WALES // PORTH WEN

WALES // PORTH WEN

“Climb the mountains and get their good tidings. Nature’s peace will flow into you as sunshine flows into trees. The winds will blow their own freshness into you, and the storms their energy, while cares will drop off like autumn leaves. As age comes on, one source of enjoyment after another is closed, but Nature’s sources never fail.” John Muir

A couple of weeks ago now, I decided I wanted to return to Porth Wen, I visited last year and was desperate to go back! I am currently still recovering from a leg injury so hiking is still out of the question but I am trying to do little bits of walking to see how it goes! (It still goes with only a mild pain now, hoping to go hiking this weekend!). Last time I visited it was the middle of summer in the middle of the day and the area was covered with tourists. Guys I have literally turned into my dad now complaining about all the crowds on weekends and bank holidays! God help us all when they school holidays start! Because I wanted to go to get some pictures I decided to get there for 6am! Which might seem bloody ridiculous and it is but there was no one else there! In fact I was the only person there until 9am, which like my dad made me very happy!

Porth Wen Brickworks was a Victorian brick factory that produced fire bricks made from quartzite (silica). These bricks were capable of withstanding a higher temperature than usual red house bricks and were mostly needed for the steel industry, to line steel-making furnaces and kilns. Now the site is abandoned and in ruins. The remains of several buildings and some of the machinery can still be seen but some parts of them are heavily damaged from sea erosion.

It is situated on the western part of Porth Wen (meaning White Bay) in the community of Llanbadrig, on the north coast of Anglesey, Wales. Usually, brick factories are placed on clay bedrock, the most used material for brick production, and often there is a quarry for clay on site.

In the case of Porth Wen Brickworks, it was constructed here because of the readily accessible quartzite from the nearby quarries, which is the main element of fire bricks. The place where this former factory was erected, as well nearly the whole shoreline of Anglesey, is listed as an Area of Outstanding Natural Beauty (AONB) because of its important and unique landscape.

The ore was first time mined around 1850 using primitive techniques and simple innovations. The ore was extracted from the rock by hand and was transported to the cliff above the brick works by a little railway. There it was rendered to a size acceptable for further processing. The ingenious engineers utilized gravity to transport the ore down to the plant.

Most of the buildings that can be found now at the site were constructed at the beginning of the 20th century. In 1906 the brickworks were owned by German businessman Herr Steibel. He sincerely believed that it would be a profitable business for him, but he didn’t invest enough in modernizing of the process of making bricks and continued with traditional techniques, like wire cutting the ore into shape. In 1908 he sold the business to Charles Tidy. He launched a new method for brick making that used a technique in which the clay was pressed into shape.

But, even with that, Mr. Tidy struggled with managing production. Transport was a big problem for the works.
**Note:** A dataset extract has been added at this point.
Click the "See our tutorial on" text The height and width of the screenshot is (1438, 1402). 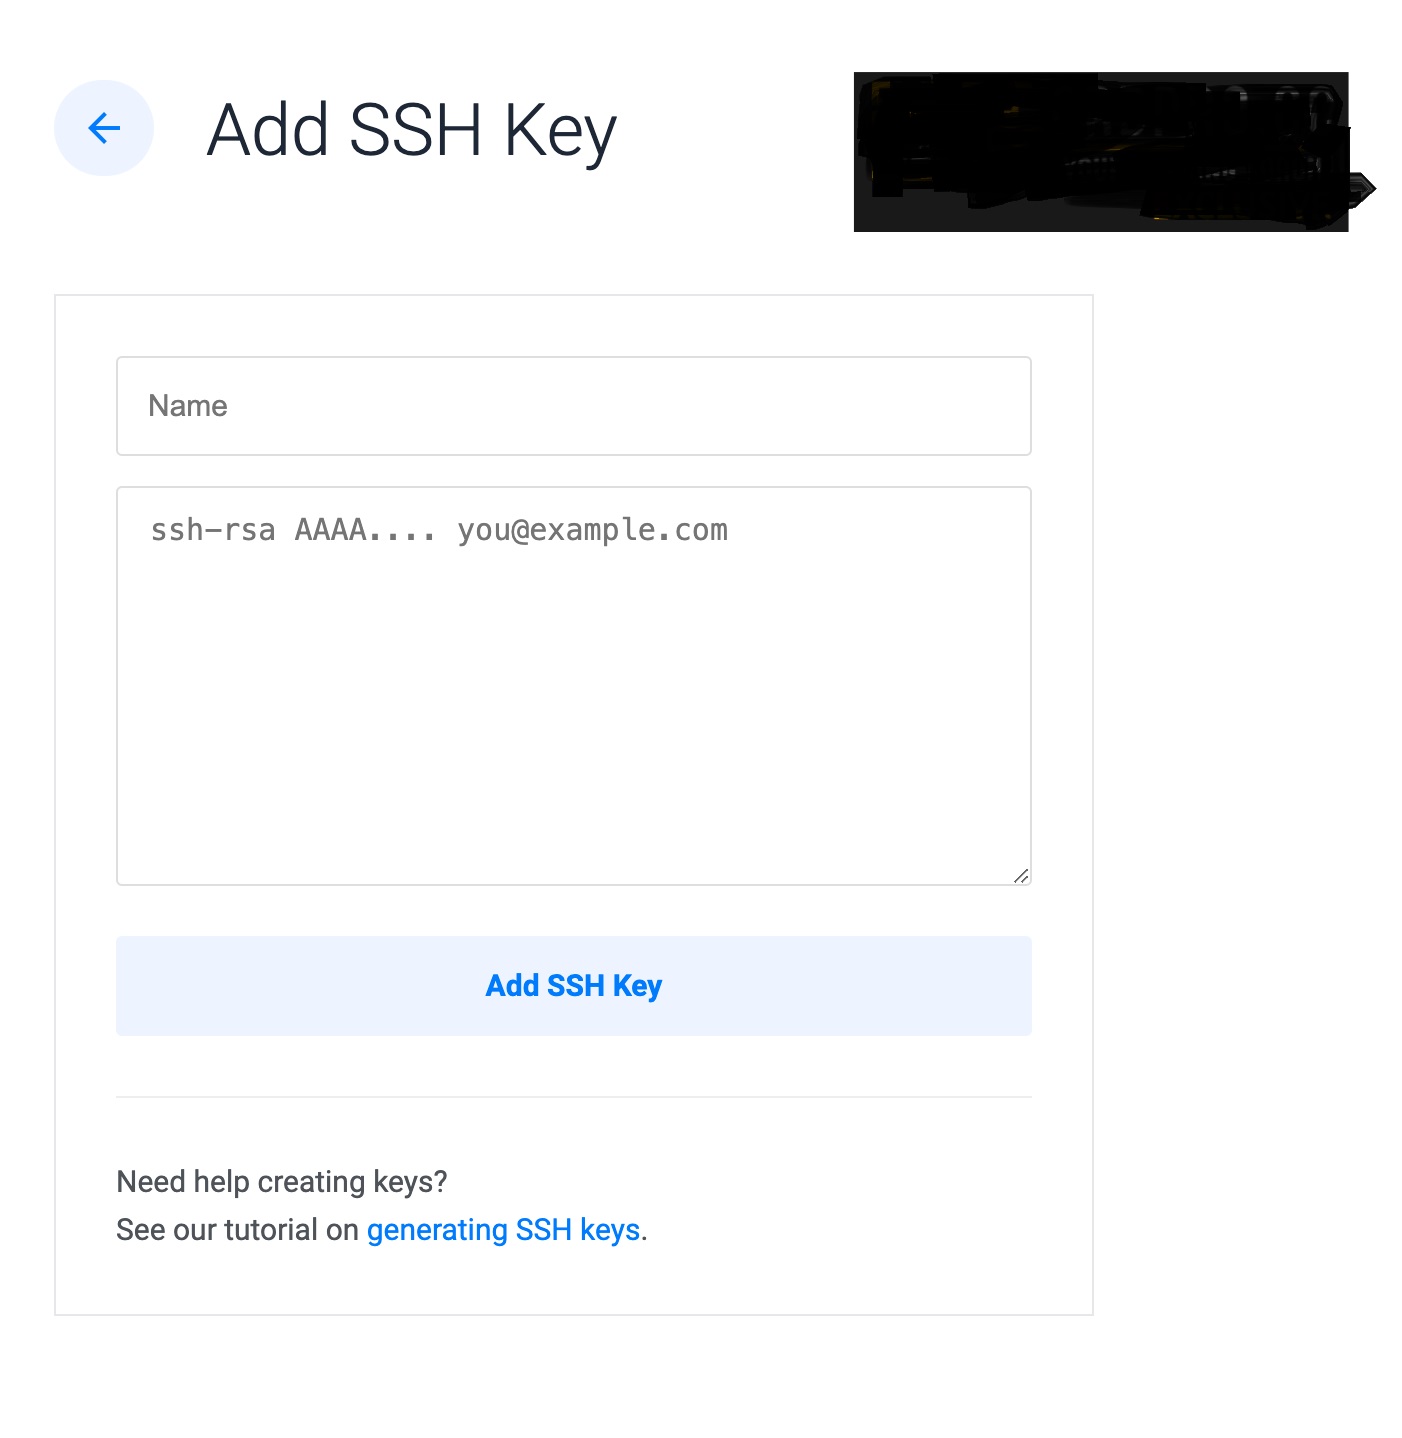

He built a small harbor from where his bricks could be transported by sea. Because of the tides and the rocky seabed there were several small incidents with the loaded ships. The small ships were often battered while in the bay, so many owners refused to transport the bricks because of the possible risks for their vessels.

The whole operation closed down and the place was abandoned at the beginning of the World War I. It was opened again in 1924, but production proceeded with a lot of struggles and without consistence till 1949. Most of the equipment and machinery were moved in Caernarfon sometime before the start of the World War II. Since 1949 the whole site has been completely deserted and left to rust away slowly.

Some of the buildings have survived the demolishing of time, tide and wind. Today the remains of the structures of the former brickworks, like harbor walls, chimneys, terraces, beehive kilns, coastline buildings and other factory buildings, create a ghostly atmosphere in the small bay. The site is protected as a site of national importance. The buildings are full of holes and cracks and visits are potentially dangerous.

Sometimes I think about the last 12 months and wonder if anything has changed for me, I have seen friends get married, buy houses and start families and wonder if I am behind a bit. Physically I feel in exactly the same place which sometimes scares the crap out of me! Then I remember how far I have come mentally and as a person. There is no way the person I am today would know the woman I was 12 months ago. I feel like I see so much now, more than I ever have!

Looking like a bit of a dick but whoop there was no one there to judge, expect the people on the passing boats! And its not like I blend in to the landscape! On the upside if I fell off the rocks they would see me fall and hopefully call for help after they stopped laughing at the tourist falling off the rocks!